Adam Saffer, Associate Professor
Adam Saffer teaches Strategic Communication at the Hubbard School after beginning his career on the faculty of the University of North Carolina, Chapel Hill's Hussman School of Journalism and Media. Saffer's research revolves around a core interest in understanding the ways individuals, groups, and organizations use and are influenced by communication networks. His recent work is particularly focused on revealing how the social ties individuals activate in response to health messages and political events have hidden influences on the reception of messages or perception of events. Saffer has published in journals like New Media & Society, Journal of Communication, Communication Monographs, and Communication Research.

 

Claire Segijn 2019

Claire M. Segijn, Associate Professor
Claire Segijn’s work focuses on the intended and unintended effects of using multiple media simultaneously (multiscreening and synced advertising). She studies how media multitasking affects information processing and advertising effectiveness, as well as privacy concerns and ethical ramifications of synced advertising and other forms of corporate surveillance. She is a Mithun Program Fellow in Advertising and her work has been honored with numerous awards and grants of the American Academy of Advertising (AAA), the Association for Education in Journalism and Mass Communication (AEJMC), the European Advertising Academy (EAA), and the International Communication Association (ICA).

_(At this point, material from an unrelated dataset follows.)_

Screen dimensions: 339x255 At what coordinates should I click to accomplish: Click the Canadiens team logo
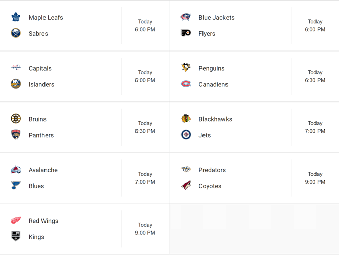click(x=186, y=84)
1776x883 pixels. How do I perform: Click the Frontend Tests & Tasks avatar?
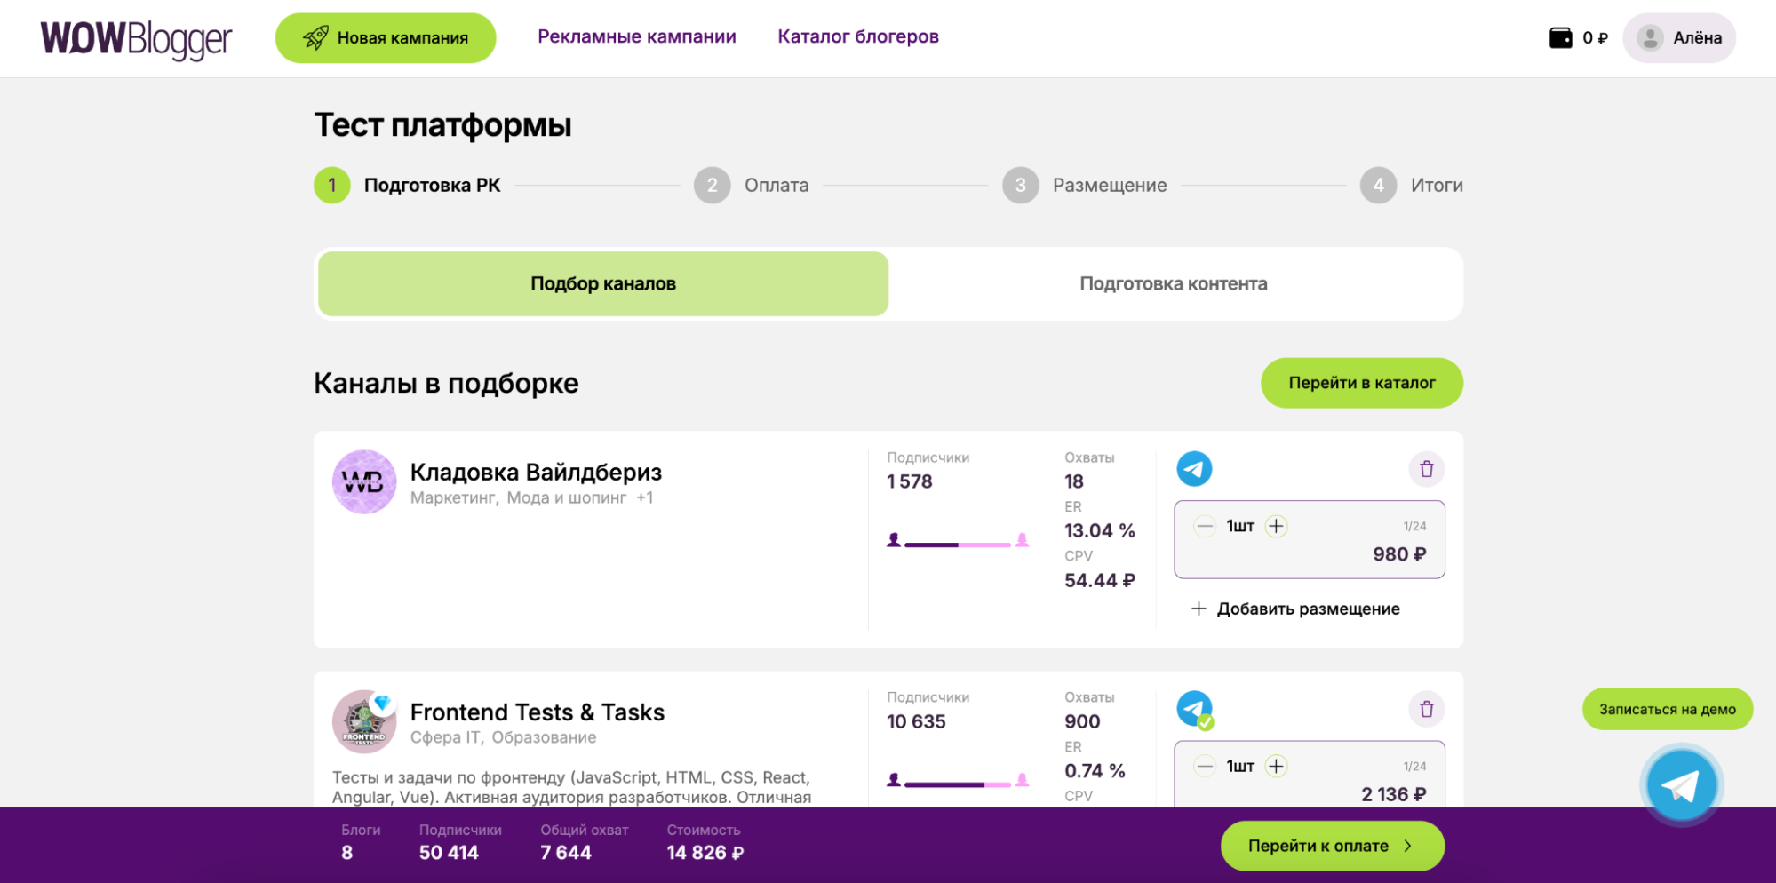[x=364, y=721]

In 2020, she was granted the prestigious Mary Alice Shaver Promising Professor award of the American Academy of Advertising and that same year she was named an emerging scholar for AEJMC. Her work has appeared in top-tier advertising and communication journals (e.g., Journal of Advertising, International Journal of Advertising, Communication Research, Human Communication Research, Communication Methods & Measures).